Petroleum Products Supplie s (PPS) managing director, Fanene Samau Sefo, told the Samoa Observer during a press conference yesterday that there was no threat of the sort whatsoever.

“The tanks were designed in a way that it cannot be destroyed by a fire,” said Fanene. “I believe the evacuation was called for precautionary measures but with the fire alone, there wouldn’t have been a time when it would spread outside of the tank.

“The tanks are surrounded by a cement wall so if there is any fuel leakage it is contained inside the wall.”

Fanene was speaking during a media conference organised by the Disaster Advisory Committee following Monday’s blaze, which killed a 23-year-old employee of PPS.

In the wake of the fire, a local businessman has called on the government to launch a full inquiry into what caused the blaze. He also called for PPS to be held accountable for placing people’s lives at risk.

“The government needs to be careful, it needs to wake up. The whole of Apia could have blown up and innocent people could have been killed,” he told the Samoa Observer.

The businessman added that with the fuel pipes running along Beach Road towards Sogi, that could have placed thousands of lives at risk.

“I think it is negligence,” he said. “And someone has to be accountable for it. Regardless of what they say, people’s lives were at risk. You cannot tell me that safety was secured with what we saw. It’s impossible.”

But Samau downplayed the concerns about the pipeline that pumps fuel from the wharf to PPS’s main terminal at Sogi.

“This pipe is buried six feet deep underground,” he explained. “When the incident happened, the workers shut down all fuel valves and there isn’t any possibility that a problem like that will happen because any fire requires oxygen.

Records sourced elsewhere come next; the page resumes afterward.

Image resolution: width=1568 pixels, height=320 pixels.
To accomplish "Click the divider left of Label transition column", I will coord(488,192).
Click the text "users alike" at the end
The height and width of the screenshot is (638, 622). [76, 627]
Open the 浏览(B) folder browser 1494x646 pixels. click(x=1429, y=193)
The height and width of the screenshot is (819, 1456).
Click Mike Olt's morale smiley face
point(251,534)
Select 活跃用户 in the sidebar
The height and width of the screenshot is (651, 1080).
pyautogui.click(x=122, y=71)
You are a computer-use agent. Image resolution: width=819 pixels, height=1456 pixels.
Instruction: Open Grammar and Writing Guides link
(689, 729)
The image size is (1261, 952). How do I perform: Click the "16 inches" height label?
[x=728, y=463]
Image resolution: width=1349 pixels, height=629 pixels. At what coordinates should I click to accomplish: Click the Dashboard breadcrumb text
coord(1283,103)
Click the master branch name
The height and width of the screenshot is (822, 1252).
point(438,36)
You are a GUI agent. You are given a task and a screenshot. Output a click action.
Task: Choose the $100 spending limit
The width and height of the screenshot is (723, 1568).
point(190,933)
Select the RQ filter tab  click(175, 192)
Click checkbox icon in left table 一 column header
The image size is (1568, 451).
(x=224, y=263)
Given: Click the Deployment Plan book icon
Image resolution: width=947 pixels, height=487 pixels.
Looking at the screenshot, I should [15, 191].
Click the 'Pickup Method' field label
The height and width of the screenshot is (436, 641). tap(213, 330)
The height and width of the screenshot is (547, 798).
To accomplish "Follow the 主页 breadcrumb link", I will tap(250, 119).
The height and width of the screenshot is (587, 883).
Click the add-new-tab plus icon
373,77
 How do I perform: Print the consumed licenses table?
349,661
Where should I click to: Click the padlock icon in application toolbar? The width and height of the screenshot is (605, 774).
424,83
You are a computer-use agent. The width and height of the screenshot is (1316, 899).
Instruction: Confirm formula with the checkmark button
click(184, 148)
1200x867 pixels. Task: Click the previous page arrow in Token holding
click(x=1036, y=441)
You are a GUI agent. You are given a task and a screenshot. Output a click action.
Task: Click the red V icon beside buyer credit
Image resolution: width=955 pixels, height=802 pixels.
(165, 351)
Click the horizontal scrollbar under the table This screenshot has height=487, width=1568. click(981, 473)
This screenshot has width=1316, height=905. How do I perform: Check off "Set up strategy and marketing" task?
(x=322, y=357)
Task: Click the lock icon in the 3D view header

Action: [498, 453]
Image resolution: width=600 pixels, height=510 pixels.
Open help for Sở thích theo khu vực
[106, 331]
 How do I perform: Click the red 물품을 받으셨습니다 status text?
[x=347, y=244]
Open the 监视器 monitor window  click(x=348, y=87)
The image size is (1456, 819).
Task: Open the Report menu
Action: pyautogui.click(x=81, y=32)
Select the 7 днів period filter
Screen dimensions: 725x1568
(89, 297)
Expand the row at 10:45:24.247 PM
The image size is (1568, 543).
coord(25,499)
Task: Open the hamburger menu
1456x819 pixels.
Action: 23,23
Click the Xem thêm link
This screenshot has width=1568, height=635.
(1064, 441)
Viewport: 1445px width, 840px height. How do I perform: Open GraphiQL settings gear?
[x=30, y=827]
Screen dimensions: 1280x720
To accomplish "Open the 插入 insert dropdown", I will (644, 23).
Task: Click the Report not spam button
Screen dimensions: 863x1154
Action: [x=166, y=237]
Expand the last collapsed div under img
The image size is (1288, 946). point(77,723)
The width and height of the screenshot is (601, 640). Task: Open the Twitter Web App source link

No oxygen can get through down where the pipeline is locked.”

According to Samau, the explosion happened around 10am when two PPS workers – including the man who died – did maintenance work.

“They started work from the first tank, second and it was the third and last tank where the incident happened,” he said.

“I cannot go into details about what might have caused the fire because there is an investigation into it.

“We are extremely saddened by the loss of an employee and we extend our condolences to his family and loved ones.”

But the managing director made it clear that the work was legal and there was a permit for it.

Earlier, the cairman of the Disaster Advisory Committee, Suluimalo Amataga Penaia, told media maintenance work that included welding at the tanks is suspected to have sparked the explosion.